L’ultimo tentativo di mettere le parti intorno ad un tavolo è fallito proprio in questi giorni, a metà aprile, e con il negoziato è diventato nullo anche il cessate il fuoco stabilito qualche settimana prima.
La lunga serie di fallimenti, come sempre avviene quando si temporeggia troppo per fermare un conflitto, ha fatto degenerare la guerra, frammentando i contendenti e facendo nascere una complessa geografia di signori della guerra e di milizie contrapposte.

L’ultima separazione è di poche settimane fa è riguarda uno storico personaggio, il generale Paul Malong Awan, ex leader del Movimento di Liberazione del Popolo del Sudan, il partito separatista fondato nel 1983 per l’indipendenza del Sud, ed ex Capo di Stato Maggiore fino al maggio del 2017 dell’esercito sud sudanese. Malong è stato un fedelissimo alleato del presidente Salva Kiir Mayardit ed ha rotto con il suo ex diretto superiore affermando di voler porre fine al massacro assumendo una posizione più aperta alla trattativa e soprattutto accusando il presidente di avere letteralmente saccheggiato le casse del paese portandolo alla bancarotta grazie anche alla complicità di una cricca di funzionari corrotti. La sua formazione si chiama Fronte Unito del Sud Sudan e forte dell’adesione ricevuta da tredici gruppi di opposizione, avrebbe voluto partecipare alle trattative di Addis Abeba che però sono state rinviate sine die.

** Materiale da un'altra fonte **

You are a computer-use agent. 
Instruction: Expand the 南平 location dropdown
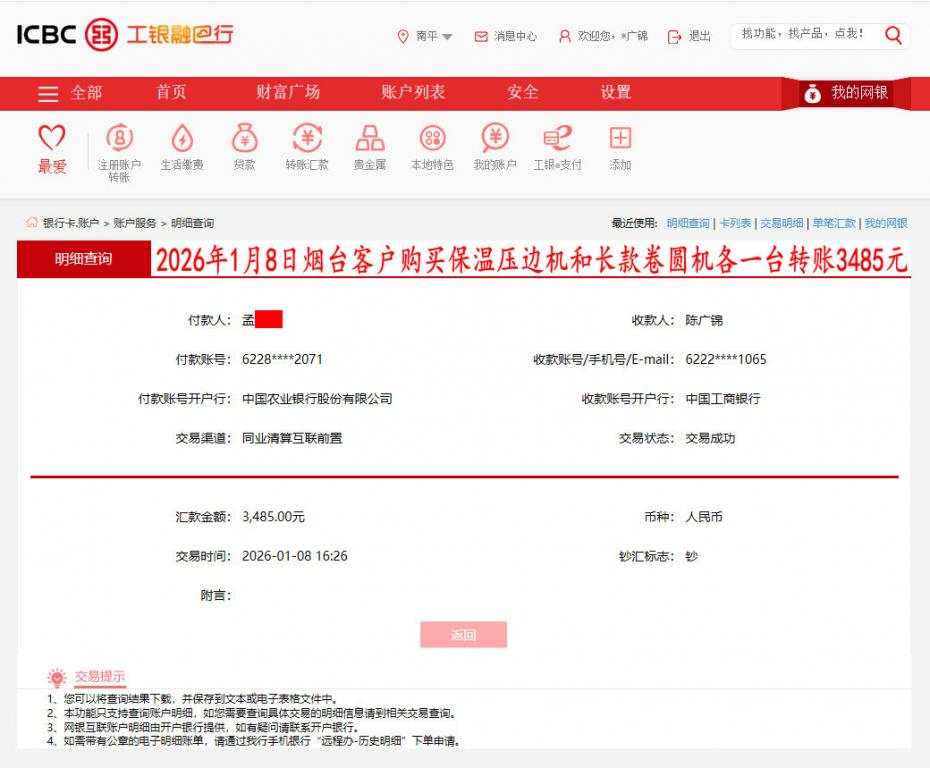(x=428, y=35)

Di fatto si è trattato dell’ennesimo fallimento avvenuto su una questione preliminare e di principio, cioè sul fatto che diversi partiti e milizie hanno accusato i mediatori dell’Igad (Intergovernamental Authority on Development, organizzazione internazionale politico-commerciale formata dai paesi del Corno d’Africa, fondata nel 1986 ndr) di avere ignorato le loro richieste e in particolare quella di far prendere parte ai colloqui di Addis Abeba il leader dell’opposizione armata ed ex vice-presidente Riek Machar Teny Dhurgon che è agli arresti domiciliari in Sudafrica.
Si trattava in questo caso di una pre-condizione perché di fatto ci sono altre profonde divergenze che ostacolano una ripresa dei negoziati e la rivitalizzazione dell’accordo di pace firmato nell’agosto del 2015.

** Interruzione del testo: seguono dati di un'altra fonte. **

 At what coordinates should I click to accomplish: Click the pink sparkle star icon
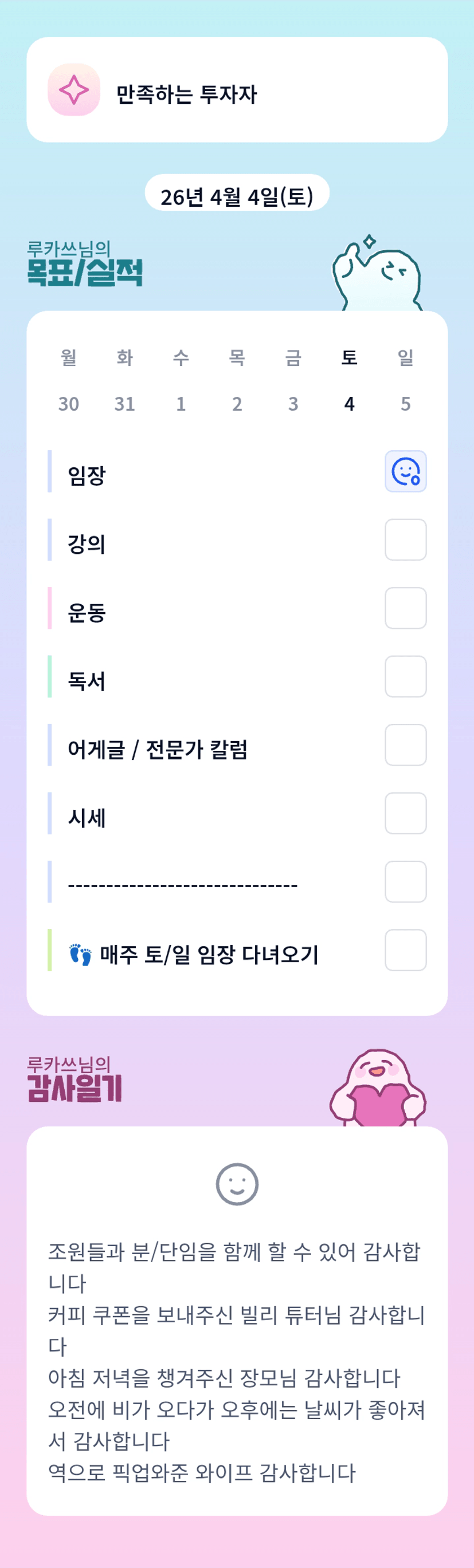pos(74,90)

Nodi da risolvere e conflitti etnici

Le questioni più spinose sono quelle che riguardano la composizione regionale della nuova nazione e il numero e le dimensioni degli stati federati, i tempi per il reinserimento delle milizie ribelli nelle forze armate sud sudanesi nella prospettiva di un esercito nazionale, la smilitarizzazione delle città e la creazione di nuovi apparati di sicurezza e la riforma dell’intero settore.
Possono sembrare, questi, aspetti da affrontare nella ricostruzione dopo avere raggiunto un accordo di pace. Di fatto rappresentano nel Sud Sudan quasi delle pre-condizioni. Il motivo è che la guerra in questo paese è praticamente scivolata sul piano di un conflitto etnico e la divisione del territorio in casi come questo è il primo oggetto di trattativa.

Fin dai primi mesi di guerra del 2014 i due avversari, il presidente Salva Kiir, di etnia dinka, e il suo ex vice presidente Riek Machar, un nuer, hanno innescato l’arma del conflitto etnico tra le due principali tribù del paese. Questo “ordigno sociale” ha la caratteristica che una volta innescato è difficile da governare e semina danni anche nel caso di un raggiungimento della pace. L’avvio di una trattativa non può fare a meno di tenerne conto e questo rappresenta uno dei principali handicap di un processo di pace che, peraltro, in Sud Sudan non è ancora cominciato.

L’immagine di copertina è tratta dal sito di Nigrizia (www.nigirzia.it)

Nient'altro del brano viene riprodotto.